The interviews conducted as part of this analysis reveal increasingly structured acquisition approaches on the part of large companies. These mergers are motivated by three sources of value creation:

  • Strengthen the core business. The acquisition of new technologies and the integration of new talent make it possible to accelerate innovation on existing offers.  
  • Extend to adjacent business areas. Complement the core business with promising activities.
  • Diversify/develop in other areas. Explore new markets and/or new products.

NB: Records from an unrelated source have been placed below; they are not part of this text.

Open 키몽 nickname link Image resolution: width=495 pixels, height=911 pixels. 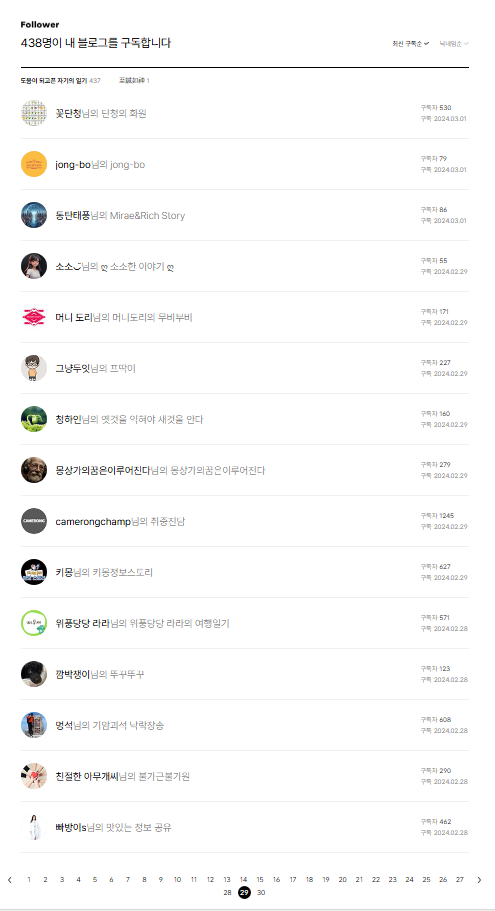tap(64, 572)
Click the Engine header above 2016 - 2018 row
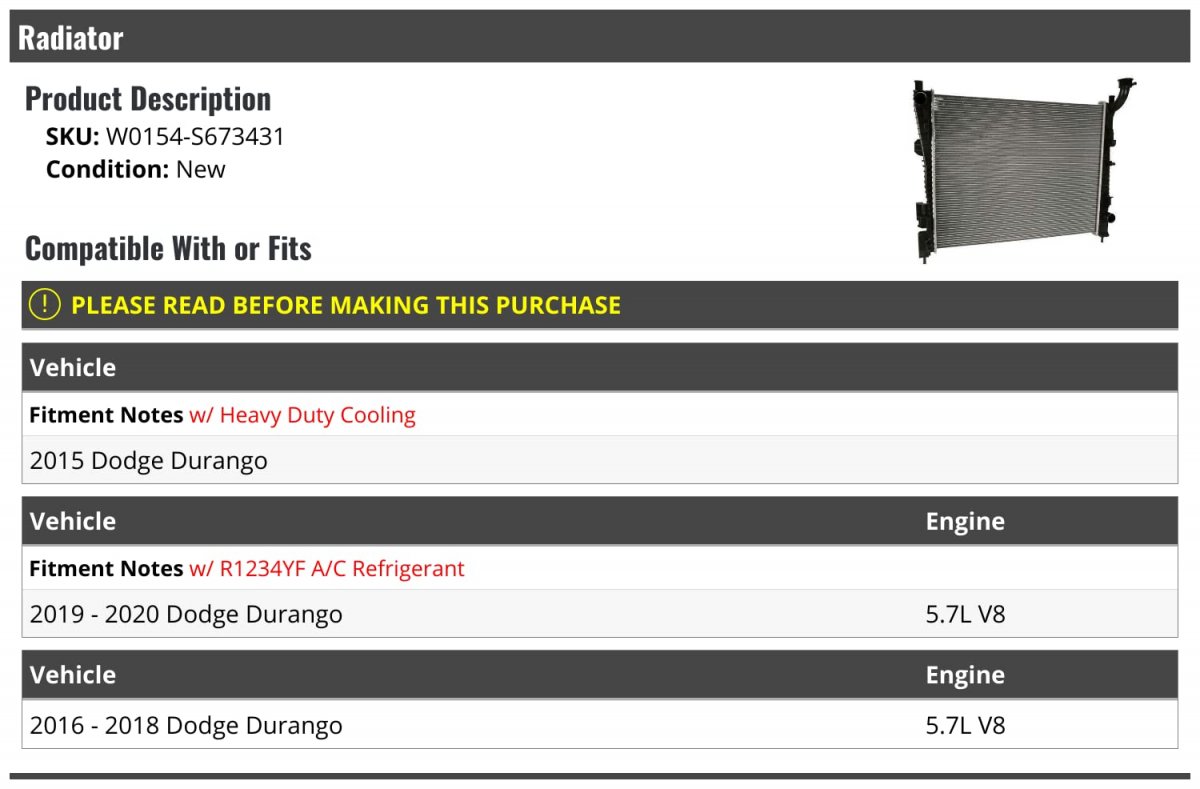The width and height of the screenshot is (1200, 789). pyautogui.click(x=965, y=675)
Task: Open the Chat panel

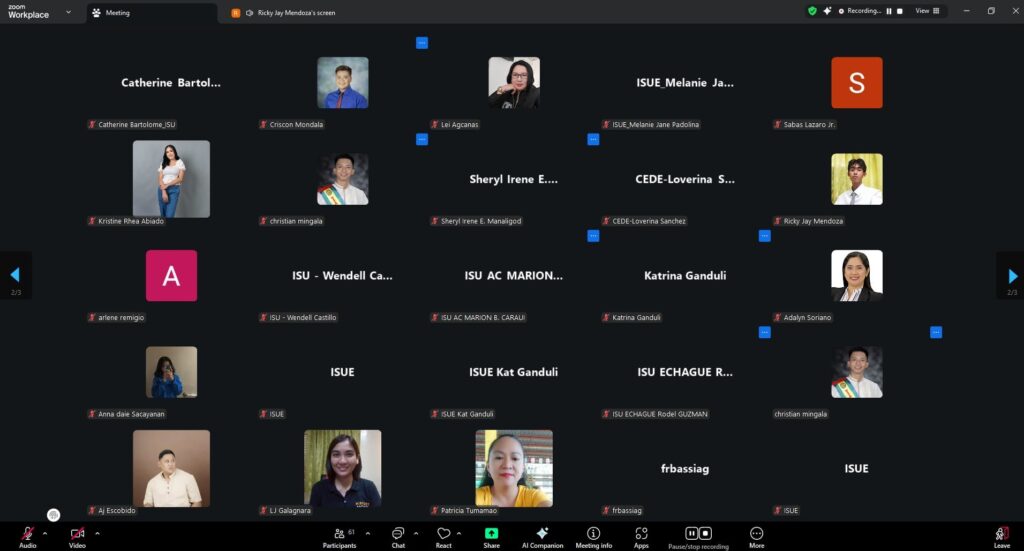Action: [x=398, y=534]
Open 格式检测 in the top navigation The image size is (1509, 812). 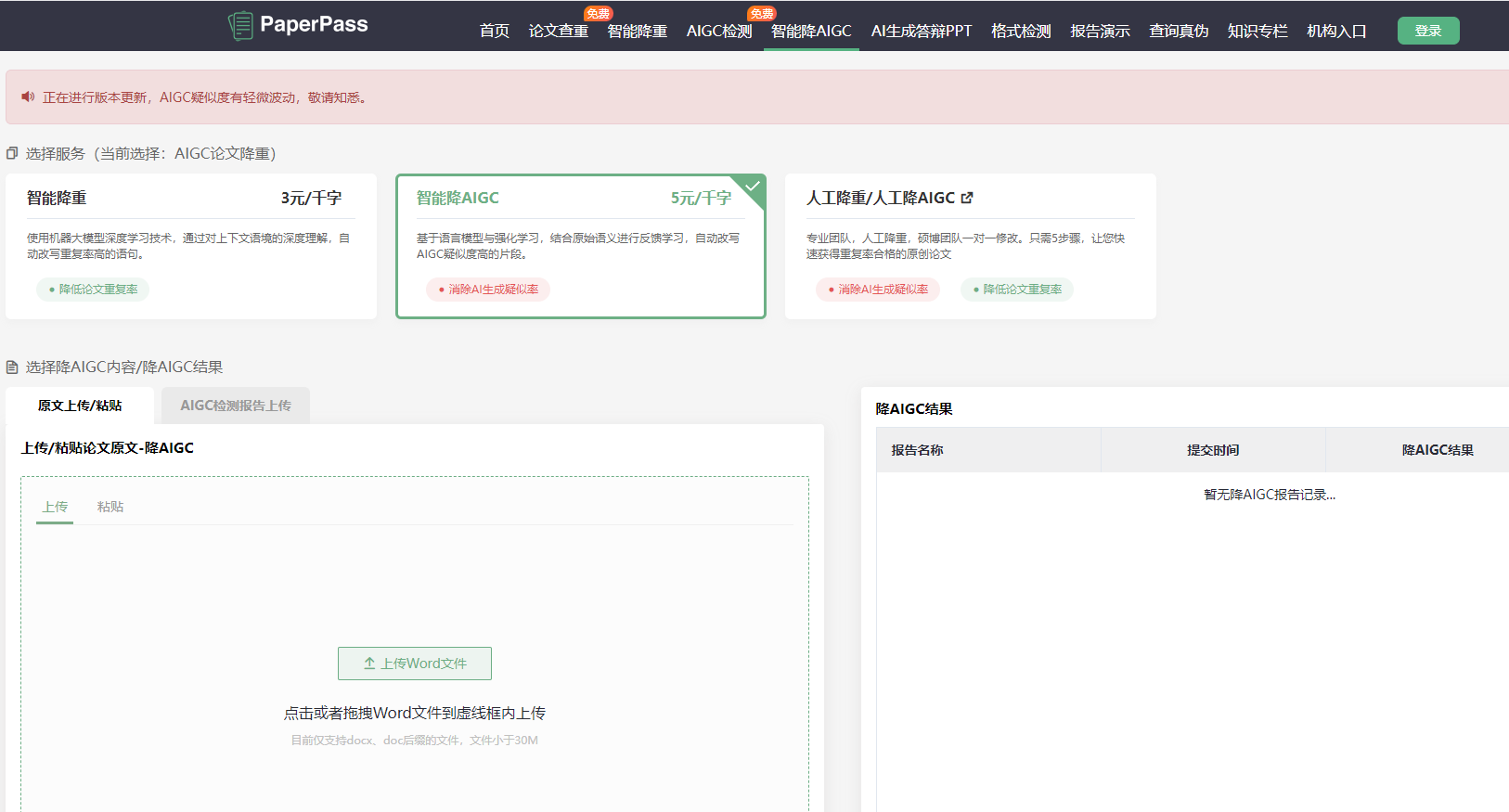(1021, 31)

To pursue these objectives and achieve value creation, three main integration models are implemented:

  • The standalone model: the startup maintains its operation while benefiting from the company's resources to continue growing. The company limits its intervention so as not to hamper its development dynamics
  • The model in targeted reconciliation: some aspects of the startup's functioning are changing (e.g. HR management, finance...). Business bridges are created between the company and the startup.
  • The full integration model: the core activities of the startup and the company work together. The startup disappears as an autonomous entity.
The last few years have shown a better collaboration and mutual understanding of these two worlds. In France, players prefer to maintain a large degree of autonomy for the start-ups purchased in order to preserve their innovation dynamic.. However, the miracle recipe does not exist; hybrid approaches most often make it possible to meet the compromises necessary for the successful execution of the merger.” explains Paul Jeannest.

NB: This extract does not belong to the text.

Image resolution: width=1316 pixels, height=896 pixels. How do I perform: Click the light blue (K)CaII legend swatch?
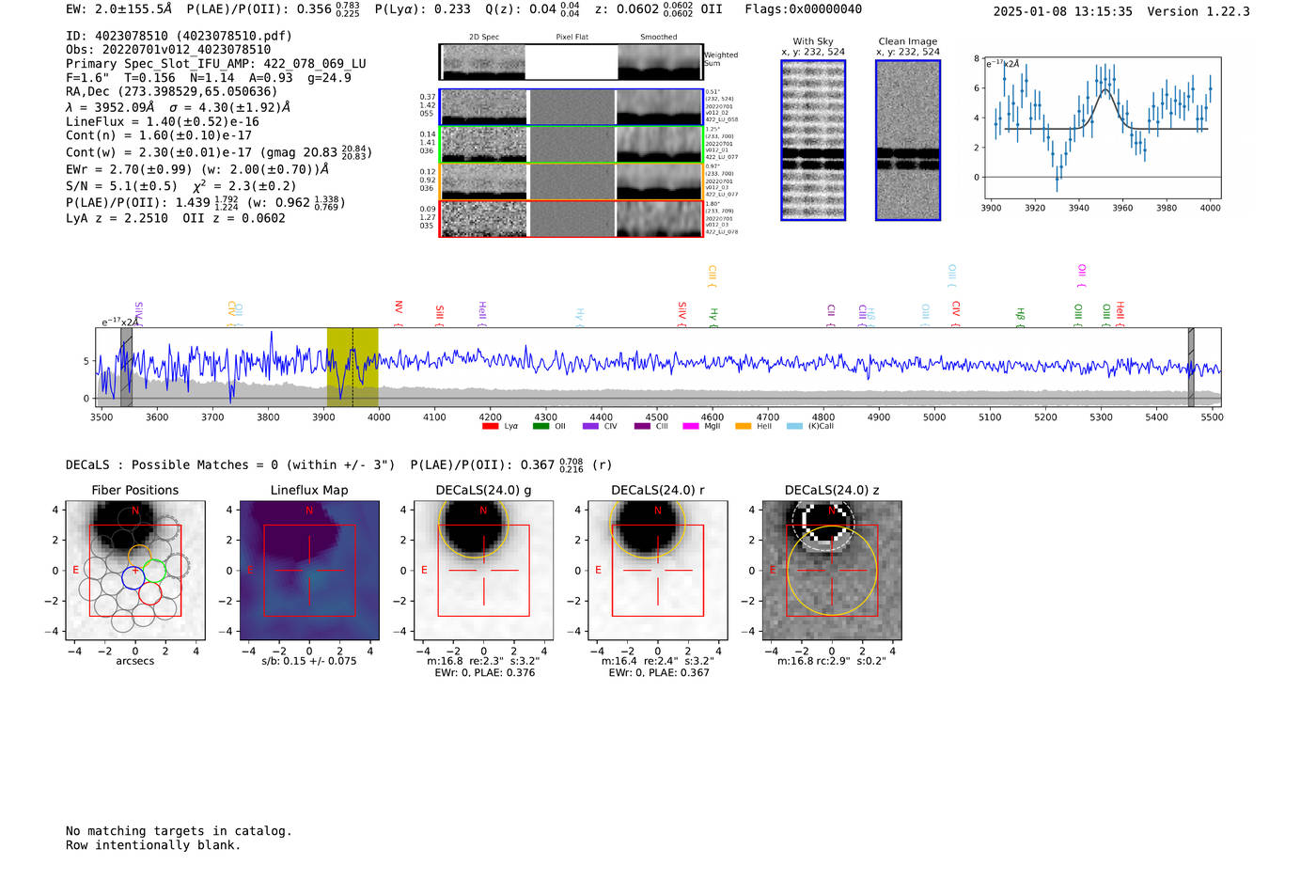794,426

As in any union, some good practices to overcome difficulties

However, the success of these acquisitions is far from being systematic. Whether it is a question of frustrations, loss of skills or culture shock, it is essential to anticipate difficulties in order to prepare for and deal with them. The authors identify several best practices, each linked to a distinct phase of procurement. Among them:

  • “Beware of love at first sight”, before the acquisition: Ask yourself the right questions: is the vision shared? To what extent is this acquisition in line with the company's long-term strategy?
  • “Life for two”, post-acquisition: The analysis is particularly interested in the operational models developed to carry out these integrations. ” While they may seem fairly theoretical, these models of collaboration between the various stakeholders are crucial to the success of these unions. ” recalls Paul Jeannest, co-founder and CEO of RaiseLab. “Good management of personal interactions - between the founder, the sponsor and the executive committee - and interactions between legal entities - startups, affiliated business units and boards are essential ” he specifies.
  • “Dare to break up”, knowing how to question yourself: If you made a mistake, know how to pivot and question the union and its goals, or even put an end to collaboration.

In an uncertain economic context, this study offers startups and businesses the keys to a successful union and move from love at first sight to marriage of convenience.